The Economy Is Almost Back to Pre-Recession Levels
If you count jobs, yes. If you count wages… maybe.

You know how everyone keeps saying the recession is over? Or maybe over? Or it was over a long time ago but we’re still feeling the effects?
Well, now we can celebrate, because the economy is officially almost back to where it was in 2007.
Analysis | America’s economy has been made adequate again
By most measures, the economy is finally back to where it was before the Great Recession hit. All it took was eight years of slow-and-steady job growth.
The URL on this Washington Post article indicates that the original headline was probably “A decade later, America’s economy is back where it started,” and that’s a disheartening, if accurate, way to put it: ten years after the economic crash, we’re finally back where we were… right before the crash.
And we’re talking 2007, not 1997. The mid 2000s weren’t super great, economically, at least from the perspective of a Millennial who had just learned that her graduating class of 2004 would be the first class to do less well than their parents. I will never tire of citing Anna Quindlen’s 2004 essay “An Apology to the Graduates,” nor its prediction:
There’s an honorable tradition of starving students; it’s just that, between the outsourcing of jobs and a boom market in real estate, your generation envisions becoming starving adults.
But back to the Washington Post. Tell us how well we’re doing!
But our “new normal” hasn’t returned us to normalcy just yet. Take what are called “prime-age” workers. These are 25- to 54-year-olds who, for the most part, should be too old to still be in school but too young to be retired. Before the crash, 80.2 percent of them were working, but afterward, that fell to 74.8 percent. Today, that has rebounded to 78.6 percent, which is about three-quarters of the way back to where it was — or, in other words, about two years away from the recovery reaching its final destination.

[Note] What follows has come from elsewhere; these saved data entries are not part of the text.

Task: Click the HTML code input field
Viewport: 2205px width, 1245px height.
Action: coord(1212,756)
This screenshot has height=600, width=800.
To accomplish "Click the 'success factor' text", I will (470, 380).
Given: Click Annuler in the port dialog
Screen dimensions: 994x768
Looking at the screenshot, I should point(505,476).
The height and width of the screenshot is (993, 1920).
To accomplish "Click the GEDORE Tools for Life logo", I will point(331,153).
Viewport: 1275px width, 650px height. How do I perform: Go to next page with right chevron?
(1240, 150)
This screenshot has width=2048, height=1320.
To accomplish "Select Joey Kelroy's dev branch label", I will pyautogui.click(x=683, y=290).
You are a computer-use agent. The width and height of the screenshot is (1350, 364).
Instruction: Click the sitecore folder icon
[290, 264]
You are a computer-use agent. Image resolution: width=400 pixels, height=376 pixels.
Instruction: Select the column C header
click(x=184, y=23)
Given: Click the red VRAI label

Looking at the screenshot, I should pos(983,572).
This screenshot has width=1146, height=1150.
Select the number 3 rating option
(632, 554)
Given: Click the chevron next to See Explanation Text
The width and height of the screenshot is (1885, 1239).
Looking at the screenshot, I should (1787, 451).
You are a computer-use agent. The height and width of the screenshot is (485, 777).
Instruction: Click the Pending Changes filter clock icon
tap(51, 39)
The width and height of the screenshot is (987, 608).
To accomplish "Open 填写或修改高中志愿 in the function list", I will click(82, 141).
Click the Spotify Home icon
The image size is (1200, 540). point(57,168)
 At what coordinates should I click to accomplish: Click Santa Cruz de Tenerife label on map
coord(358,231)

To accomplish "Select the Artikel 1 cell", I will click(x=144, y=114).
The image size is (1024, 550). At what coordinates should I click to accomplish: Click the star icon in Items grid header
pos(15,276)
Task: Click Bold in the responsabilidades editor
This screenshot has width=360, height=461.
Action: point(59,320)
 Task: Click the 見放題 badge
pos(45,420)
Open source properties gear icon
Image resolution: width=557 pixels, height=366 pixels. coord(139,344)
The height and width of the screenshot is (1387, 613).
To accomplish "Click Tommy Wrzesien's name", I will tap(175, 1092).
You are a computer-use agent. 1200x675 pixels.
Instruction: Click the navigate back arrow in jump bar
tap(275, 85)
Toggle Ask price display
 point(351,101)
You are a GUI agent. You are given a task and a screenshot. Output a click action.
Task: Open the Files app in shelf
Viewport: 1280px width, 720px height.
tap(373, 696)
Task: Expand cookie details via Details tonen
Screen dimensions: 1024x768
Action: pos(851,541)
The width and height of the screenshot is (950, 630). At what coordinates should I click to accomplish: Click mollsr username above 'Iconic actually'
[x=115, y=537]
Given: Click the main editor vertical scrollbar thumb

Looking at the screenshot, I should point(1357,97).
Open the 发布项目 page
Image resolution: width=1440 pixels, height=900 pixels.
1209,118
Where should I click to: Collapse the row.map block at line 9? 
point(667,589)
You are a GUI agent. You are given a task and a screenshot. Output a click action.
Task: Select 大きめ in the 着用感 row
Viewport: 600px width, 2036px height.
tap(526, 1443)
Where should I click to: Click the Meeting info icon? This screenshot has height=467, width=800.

Wait, is this a “Cs get degrees” thing? Are you grading the economic recovery on a pass/fail? “Three-quarters of the way to pre-recession levels” is not the same as “back to pre-recession levels!”
And then the WaPo starts talking about wages, which are… hahahahahahahaha, um, you know what wages have been like, they’ve been mostly stagnant with a little bit of growth.
You might also remember my writeup of last week’s Washington Post economic analysis, in which they also noted that jobs were increasing faster than wages:
In Q1 2017, the Economy Grew at Its Slowest Pace in Three Years
In other words: it doesn’t matter how many jobs you have if your wages aren’t growing. It doesn’t matter how much you’re earning if you don’t have real disposable personal income.
What does this mean? I keep thinking of that episode of The X-Files when Mulder and Scully were stuck inside the cave, and they keep thinking they’ve made it out—they’re like, in Skinner’s office, talking about how glad they are to be out of the cave—and then the background shimmers a little bit and they look at each other and realize they’re still in the cave.
That episode aired on May 9, 1999, which is coincidental only because the Washington Post ends its article this way:
There’s no frothiness in the stock market or housing market that should force the Fed to tighten too much, no signs of excess that should make us think this [recovery] can’t go on for a long while still.
That is, if the Fed will let it. Then we wouldn’t just be partying like it’s 2007, but maybe, just maybe, like it’s — yes — 1999.
I hope it doesn’t take us another ten years to get three-quarters of the way there.